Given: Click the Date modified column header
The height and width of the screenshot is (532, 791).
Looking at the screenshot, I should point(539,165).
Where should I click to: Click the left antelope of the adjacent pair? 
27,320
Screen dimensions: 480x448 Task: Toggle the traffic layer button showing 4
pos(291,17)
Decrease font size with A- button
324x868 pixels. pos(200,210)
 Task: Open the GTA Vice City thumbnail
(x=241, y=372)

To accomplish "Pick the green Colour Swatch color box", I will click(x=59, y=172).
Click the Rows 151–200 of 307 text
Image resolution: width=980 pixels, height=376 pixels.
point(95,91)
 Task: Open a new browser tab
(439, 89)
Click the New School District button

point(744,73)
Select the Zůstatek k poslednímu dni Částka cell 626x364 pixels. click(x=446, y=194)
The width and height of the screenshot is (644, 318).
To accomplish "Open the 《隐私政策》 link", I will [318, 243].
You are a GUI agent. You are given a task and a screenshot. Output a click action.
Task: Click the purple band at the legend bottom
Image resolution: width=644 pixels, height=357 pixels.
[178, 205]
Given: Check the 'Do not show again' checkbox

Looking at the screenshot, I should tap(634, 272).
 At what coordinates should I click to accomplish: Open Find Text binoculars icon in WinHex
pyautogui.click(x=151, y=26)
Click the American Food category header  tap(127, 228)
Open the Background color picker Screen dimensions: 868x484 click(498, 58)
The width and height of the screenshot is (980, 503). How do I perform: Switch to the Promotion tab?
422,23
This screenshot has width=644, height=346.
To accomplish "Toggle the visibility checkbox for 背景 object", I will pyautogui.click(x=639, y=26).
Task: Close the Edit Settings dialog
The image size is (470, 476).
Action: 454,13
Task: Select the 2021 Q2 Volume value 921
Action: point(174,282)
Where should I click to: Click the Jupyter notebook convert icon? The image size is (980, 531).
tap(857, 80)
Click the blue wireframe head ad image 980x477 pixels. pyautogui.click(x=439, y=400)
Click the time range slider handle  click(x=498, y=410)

> [Directions for this task]
Quote the lines of the listing above that run from the line with "Task: Close the Edit Settings dialog" through its last line, both included, and nothing else.

> [Result for this exercise]
Task: Close the Edit Settings dialog
The image size is (470, 476).
Action: 454,13
Task: Select the 2021 Q2 Volume value 921
Action: point(174,282)
Where should I click to: Click the Jupyter notebook convert icon? The image size is (980, 531).
tap(857, 80)
Click the blue wireframe head ad image 980x477 pixels. pyautogui.click(x=439, y=400)
Click the time range slider handle  click(x=498, y=410)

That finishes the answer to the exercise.